Yann LeCun is Chief AI Scientist at Meta.
This week, Yann engaged with Eliezer Yudkowsky on Twitter, doubling down on Yann’s position that the creation of smarter-than-human artificial intelligence poses zero threat to humanity.
I haven’t seen anyone else preserve and format the transcript of that discussion, so I am doing that here, then I offer brief commentary.
IPFConline: Top Meta Scientist Yann LeCun Quietly Plotting “Autonomous” #AI Models This is as cool as is it is frightening. (Provides link)
Yann LeCunn: Describing my vision for AI as a “quiet plot” is funny, given that I have published a 60 page paper on it with numerous talks, posts, tweets. The “frightening” part is simply wrong, since the architecture I propose is a way to guarantee that AI systems be steerable and aligned.
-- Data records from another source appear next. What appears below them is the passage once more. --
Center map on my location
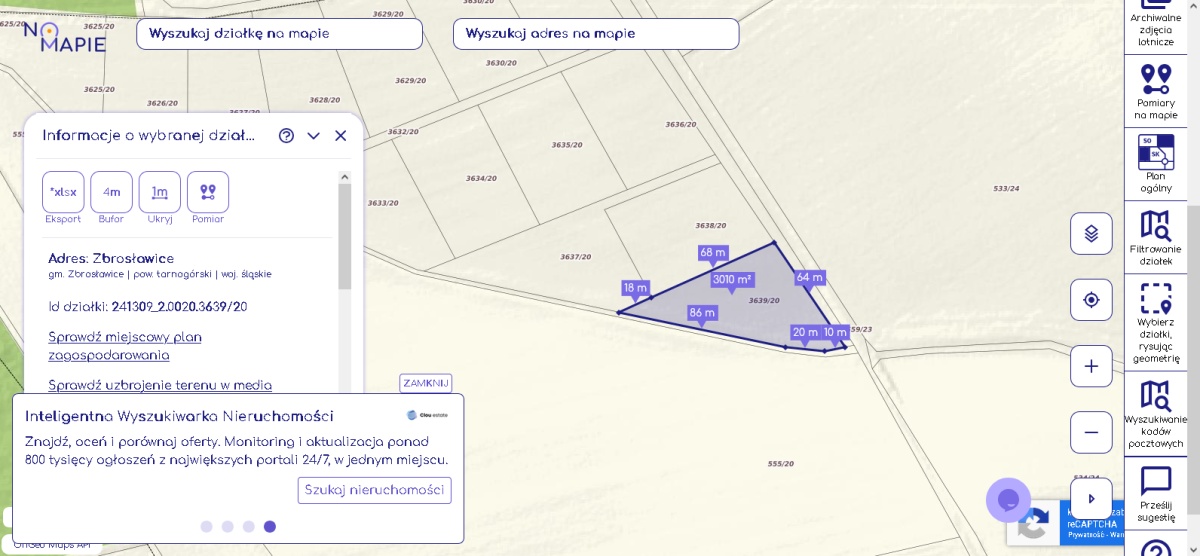This screenshot has height=556, width=1200. 1091,300
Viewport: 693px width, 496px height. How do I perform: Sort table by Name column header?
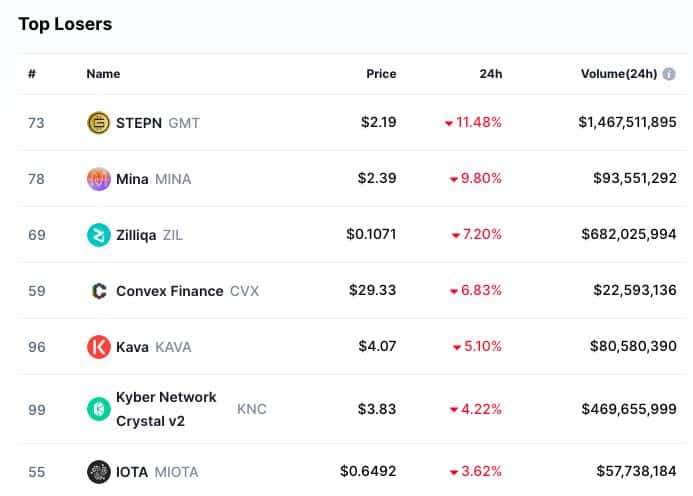(103, 74)
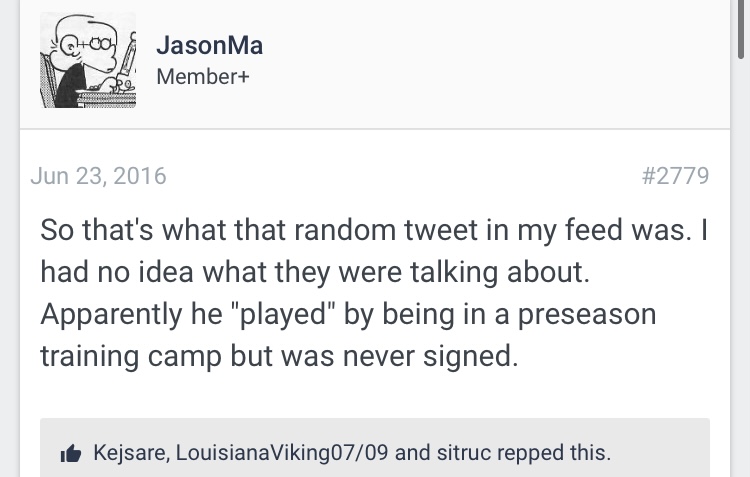Click the page scrollbar thumb at right
Viewport: 750px width, 477px height.
tap(741, 29)
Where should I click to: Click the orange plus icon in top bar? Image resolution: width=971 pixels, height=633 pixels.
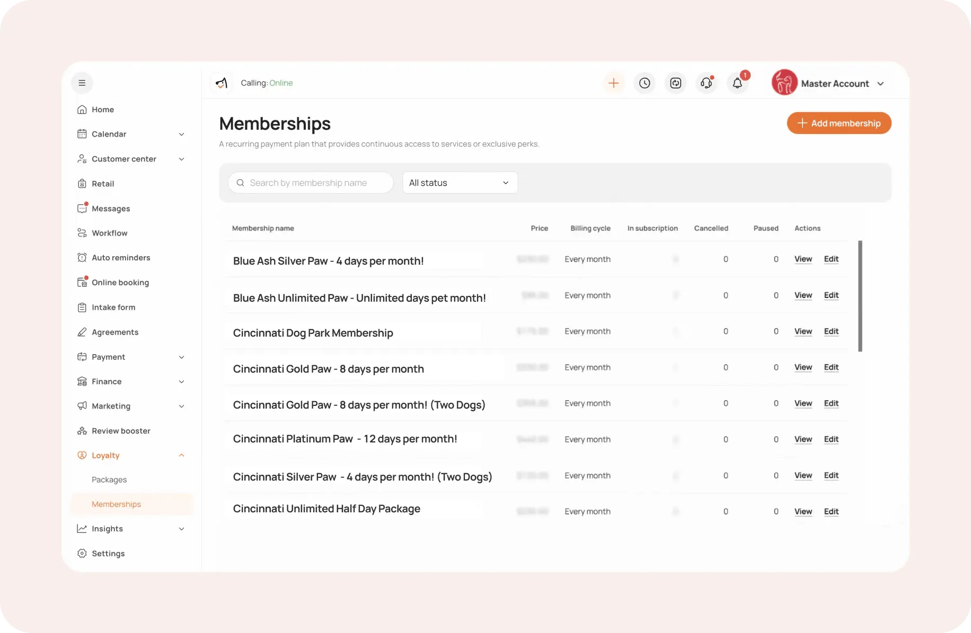(613, 83)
Eliezer Yudkowsky: A quick skim of [Yann LeCun’s 60 page paper] showed nothing about alignment. “Alignment” has no hits. On a quick read the architecture doesn’t imply anything obvious about averting instrumental deception, nor SGD finding internal preferences with optima that don’t generalize OOD, etc.
Yann LeCun: To guarantee that a system satisfies objectives, you make it optimize those objectives at run time (what I propose). That solves the problem of aligning behavior to objectives. Then you need to align objectives with human values. But that’s not as hard as you make it to be.
EY: Sufficiently intelligent systems, whatever their internal objectives, will do well at optimizing their outer behavior for those. This was never in doubt, at least for me. The entire alignment problem is about aligning internal AI objectives with external human preferences.
Yann: Setting objectives for super-intelligent entities is something humanity has been familiar with since people started associating into groups and laws were made to align their behavior to the common good. Today, it’s called corporate law.
EY: So you’re staking the life of everyone on Earth that:
– Future AIs are as human-friendly on average as the humans making up corporations.
– AIs don’t collude among themselves better than human corporations.
– AIs never go beyond superhuman to supercorporate.
Yann: I’m certainly not staking anyone’s life on anything.
Thankfully, I don’t have that power.
But your idea that getting objective alignment slightly wrong once leads to human extinction (or even significant harm) is just plain wrong.
It’s also dangerous.
Think about consequences.
EY: My objection is not that you’re staking everyone’s life on what you believe – to advocate for a global AI stop is also doing that – but that you are staking everyone’s life on propositions that seem not just uncertain but probably false, and not facing up to that staking. If you think there’s no possible extinction danger from superintelligence no matter how casually the problem is treated or how much you screw up, because of a belief “AIs are no more capable than corporations”, state that premise clearly and that it must bear the weight of Earth.
YL: Stop it, Eliezer. Your scaremongering is already hurting some people. You’ll be sorry if it starts getting people killed.
EY: If you’re pushing AI along a path that continues past human and to superhuman intelligence, it’s just silly to claim that you’re not risking anyone’s life. And sillier yet to claim there are no debate-worthy assumptions underlying the claim that you’re not risking anyone’s life.
YL: You know, you can’t just go around using ridiculous arguments to accuse people of anticipated genocide and hoping there will be no consequence that you will regret. It’s dangerous. People become clinically depressed reading your crap. Others may become violent...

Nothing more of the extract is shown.